By Jim Bowman
Last night at the library, Oak Park village president Anan Abu-Taleb said he sees "no light at the end of the [fiscal] tunnel" for Oak Park, except for the lights of an oncoming train. He had told of the 2012 audit of village finances that showed a miserable $145,000 cash balance, which he called the key signal to credit agencies of Oak Park's dangerous situation.
A man in the audience of about 40 people gave chapter and verse on how a proposed zoning change would cut in half the value of a building which he intends to buy. Anan, supporting the change as putting unused land into play as revenue-generator, responded with reference to the not-in-my-back-yard syndrome as thwarting what's best for the village.
He spoke at one of his patented town meetings, his fourth in a year, accompanied by a newly appointed trustee and the recently appointed executive pro-tem of the village's recently created economic development mechanism — the man who a year ago opposed him in the electoral race for village board president.
Anan's mark is on everything. He praised the former opponent, a longtime villager with decades of public service, as effective in this new role. With him to field questions was the young professional mother of two pre-schoolers whom he had picked to replace a longtime much-admired trustee who had moved for business reasons.
A woman warned of coming economic hard times for the village and country, sounding a fiscally accountable note that mirrored Anan's. A man warned of coming hundred-degree days and asked what plans the village had if generators go down, interjecting high praise for Anan's town meetings, in which the constant has been the fiscal issue.
Contrast this with Chicago's Mayor Rahm Emanuel as depicted in a stunning signed column by a member of the Chicago Tribune's editorial board — "an arrogant person . . . an ass-kicker" whom we would celebrate if he got results.
"The strutting. The finger-pointing. The swearing. Come on. We loved it," writes Kristen McQueary. But Rahm "his arrogance is oversized for the record he has amassed. He's beyond bossy. He's a walking personality disorder. . . . his audacity exceeds his accomplishments."
His main failure is his continuance of Chicago mayors' excessive borrowing to make ends meet. In his three years, "the city has only nipped and tucked at its debt and deficit spending." In February, for instance, after nearly three years in office, he "pushed a $900 million borrowing plan through the Chicago City Council."

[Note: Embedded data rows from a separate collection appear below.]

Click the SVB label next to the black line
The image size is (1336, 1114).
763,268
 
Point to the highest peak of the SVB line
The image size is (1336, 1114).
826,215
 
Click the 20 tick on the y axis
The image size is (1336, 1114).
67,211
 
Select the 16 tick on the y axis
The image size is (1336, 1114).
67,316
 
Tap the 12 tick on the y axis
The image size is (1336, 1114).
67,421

It was a pattern for his predecessors. It's a pattern for him, a reliance on "expensive taxable bonds with high interest rates." The Trib's 2013 series "Broken Bonds" spelled this out, McQueary wrote, "including an unexpected $12 million cost" to cover "the disastrous parking meter debacle," a deal "that will end up costing taxpayers at least $30 million."
He promised to fix the problem, and unions opposed him accordingly. But he's become a problem. Which is a major difference between him and the Oak Park president, who made fiscal responsibility the foundation of his campaign and has followed through, doubling down on what he said then, as he did last night at the library.